▸ Talimatlarınız: Konutlar ve kentleşme hakkındaki aşağıdaki metinde "Skip to main" sözlerinden "değişime uğramak üzere." sözlerine kadar olan kısmı kelimesi kelimesine aktarın.

▸ Okunacak bölüm:
Skip to main content

Teknoloji, Konutları Hızlı Kentleşme Krizinden Kurtaracak mı?

Yeni cihazlar ve teknoloji değişim vadetse de; geleceğin kent evleri pek çok yönden insanların günümüzde yaşadığı evlerden farklı görünmeyecek. (Kişisel jet limanlarına ve uçan kaykaylara maalesef daha çok var.)

Şehirler evrimleşip katlanarak genişlerken, yaşam, çalışma ve oyun oynama mekanlarına yönelik ihtiyaç aynı kalıyor. Ancak büyük bir devrimin ayak seslerini duyuyoruz; zira, mimarlık, mühendislik ve inşaat (AEC) sektörünün bu mekanları organize etme, düzenleme, tasarlama ve inşa etme biçimi kökten değişime uğramak üzere.

Şehirlerin dünya çapında tarihteki en büyük yapı çılgınlığının eşiğinde; mimarlar, mühendisler ve inşaat işçilerinin kökten bir değişime hazır olması gerekiyor. Birleşmiş Milletlere göre, 2030’a kadar dünyada, her birinde 10 milyon ya da daha fazla kişinin ikamet ettiği 41 mega şehir olacağı öngörülüyor. Kırsal alanlarda yaşayan insanlar şehirlere göç ettiği için, Hindistan ve Çin’de yepyeni şehirler inşa ediliyor. 2050’de şehir merkezleri, fazladan 2,5 milyar insanı barındırıyor hale gelecek.

▸ Satırlar:
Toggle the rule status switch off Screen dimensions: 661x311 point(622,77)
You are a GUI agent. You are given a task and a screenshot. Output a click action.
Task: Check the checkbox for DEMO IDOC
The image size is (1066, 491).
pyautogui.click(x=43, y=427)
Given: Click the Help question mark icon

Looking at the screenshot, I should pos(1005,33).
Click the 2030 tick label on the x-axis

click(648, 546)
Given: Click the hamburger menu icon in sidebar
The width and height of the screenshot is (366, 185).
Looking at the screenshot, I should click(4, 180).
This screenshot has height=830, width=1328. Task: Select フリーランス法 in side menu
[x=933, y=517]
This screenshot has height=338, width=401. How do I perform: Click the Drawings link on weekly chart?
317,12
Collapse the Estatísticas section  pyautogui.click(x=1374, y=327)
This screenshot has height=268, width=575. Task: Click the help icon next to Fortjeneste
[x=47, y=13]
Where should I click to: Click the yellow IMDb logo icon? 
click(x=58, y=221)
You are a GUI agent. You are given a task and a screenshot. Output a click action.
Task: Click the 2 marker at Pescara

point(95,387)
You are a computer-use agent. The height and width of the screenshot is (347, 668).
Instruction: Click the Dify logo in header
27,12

▸ Eksiksiz yanıt:
Skip to main content

Teknoloji, Konutları Hızlı Kentleşme Krizinden Kurtaracak mı?

Yeni cihazlar ve teknoloji değişim vadetse de; geleceğin kent evleri pek çok yönden insanların günümüzde yaşadığı evlerden farklı görünmeyecek. (Kişisel jet limanlarına ve uçan kaykaylara maalesef daha çok var.)

Şehirler evrimleşip katlanarak genişlerken, yaşam, çalışma ve oyun oynama mekanlarına yönelik ihtiyaç aynı kalıyor. Ancak büyük bir devrimin ayak seslerini duyuyoruz; zira, mimarlık, mühendislik ve inşaat (AEC) sektörünün bu mekanları organize etme, düzenleme, tasarlama ve inşa etme biçimi kökten değişime uğramak üzere.